Sedangkan menurut Pure Earth, polusi beracun adalah salah satu faktor risiko utama penyakit tidak menular secara global. Penyakit tidak menular menyumbang 72% dari semua kematian, 16% di antaranya disebabkan oleh polusi beracun. Polusi beracun bertanggung jawab atas 22% dari semua penyakit kardiovaskular, 25% kematian akibat stroke, 40% kematian akibat kanker paru-paru, dan 53% kematian akibat penyakit paru obstruktif kronik.

Hal ini juga sejalan dengan data World Health Organization (WHO) yang menunjukkan bahwa polusi udara menyebabkan 7 juta kematian dini setiap tahun. Padahal, sebanyak 91-99% populasi dunia tinggal di tempat yang kualitas udaranya melebihi batas maksimal yang direkomendasikan WHO (0-10 g/m³).

Udara Terpolusi, Stigma terhadap Bahan Bakar Fosil. Memang benar, faktor utama penyebab polusi udara adalah pembakaran bahan bakar fosil. Kontributor terbesarnya antara lain adalah kendaraan berbahan bakar fosil seperti mobil, truk, pesawat terbang, kapal laut dan lain sebagainya. Ada juga polusi udara yang disebabkan pembangkit listrik dan pabrik berbahan bakar batu bara atau minyak (Detik.com; 20/06/2022).

Namun demikian, hal ini semestinya memantik daya kritis kita, karena isunya muncul di tengah ramainya transisi dunia menuju EBT (energi baru terbarukan). Sementara, salah satu isu prioritas di konvensi internasional G20 yang Indonesia sedang memegang mandat presidensinya adalah transisi energi berkelanjutan. Juga terpilihnya selebritas muda Cinta Laura sebagai komisaris di PT Protech Mitra Perkasa Tbk (OASA) yang bergerak di bidang industri EBT, layak menimbulkan pertanyaan, meski benar ia adalah pemerhati lingkungan.

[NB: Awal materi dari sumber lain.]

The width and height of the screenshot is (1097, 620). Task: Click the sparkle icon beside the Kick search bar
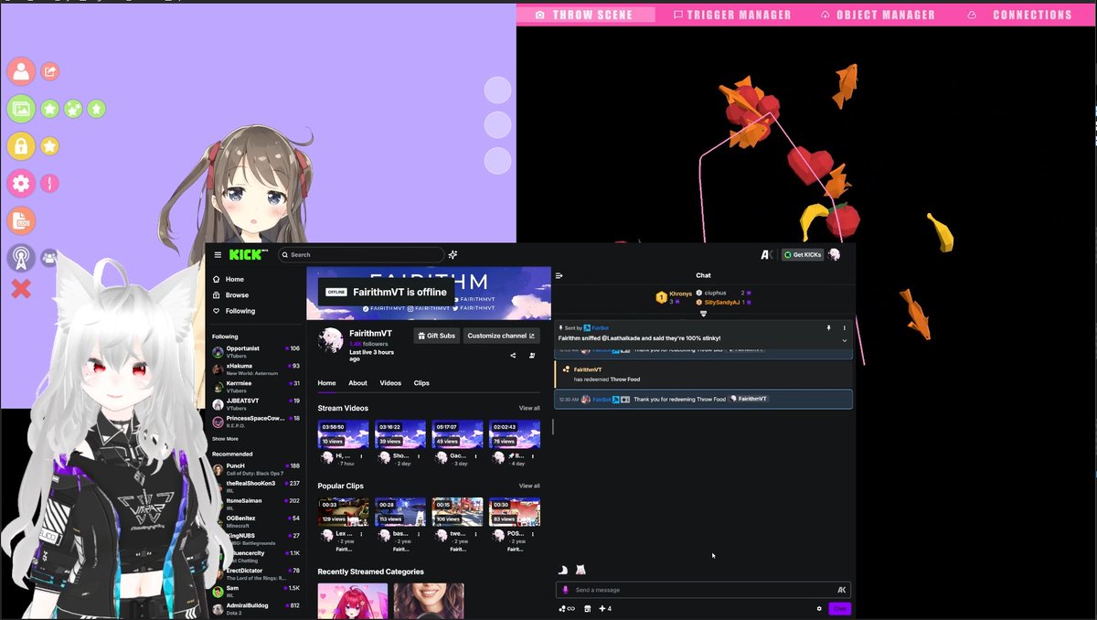(x=452, y=254)
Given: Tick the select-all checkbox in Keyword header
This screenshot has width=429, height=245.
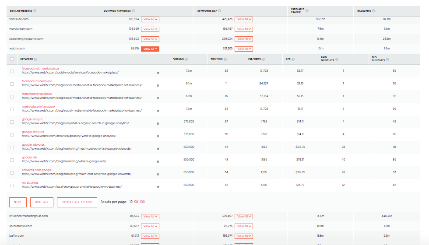Looking at the screenshot, I should click(x=11, y=59).

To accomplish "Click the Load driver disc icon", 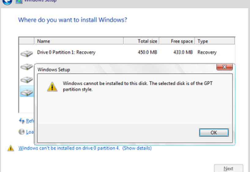I will pos(21,132).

Kita juga tahu bahwa akhir 2021 lalu telah terlaksana KTT Iklim COP26 di Glasgow, Skotlandia, yang membahas tentang rencana pengurangan emisi karbon dunia dengan cara mengurangi kenaikan suhu global. Padahal, saat para pemimpin dunia bertemu COP26 itu, total jejak emisi karbon dari 1% orang-orang superkaya dunia sesungguhnya berada di angka 30 kali lebih tinggi dari yang dibutuhkan untuk menghentikan pemanasan global di atas 1,5 derajat Celsius. Sementara itu, emisi dari 50% penduduk termiskin dunia masih jauh di bawah kebutuhan meskipun mereka adalah kelompok yang paling parah terdampak perubahan iklim.

Tumbal Industrialisasi

Industri, tentu jamak kita ketahui sebagai penyumbang besar bagi polusi udara. Kita pun tidak bisa menutup mata terhadap pembangunan kawasan industri yang terbilang ugal-ugalan di sejumlah provinsi di Indonesia. Provinsi-provinsi tersebut menjadi incaran para investor, bahkan oleh perusahaan-perusahaan multinasional dan global. Ini karena pemerintah Indonesia melalui berbagai kebijakannya sendiri menempatkan sejumlah provinsi sebagai lokasi investasi unggulan, tidak terkecuali investasi asing.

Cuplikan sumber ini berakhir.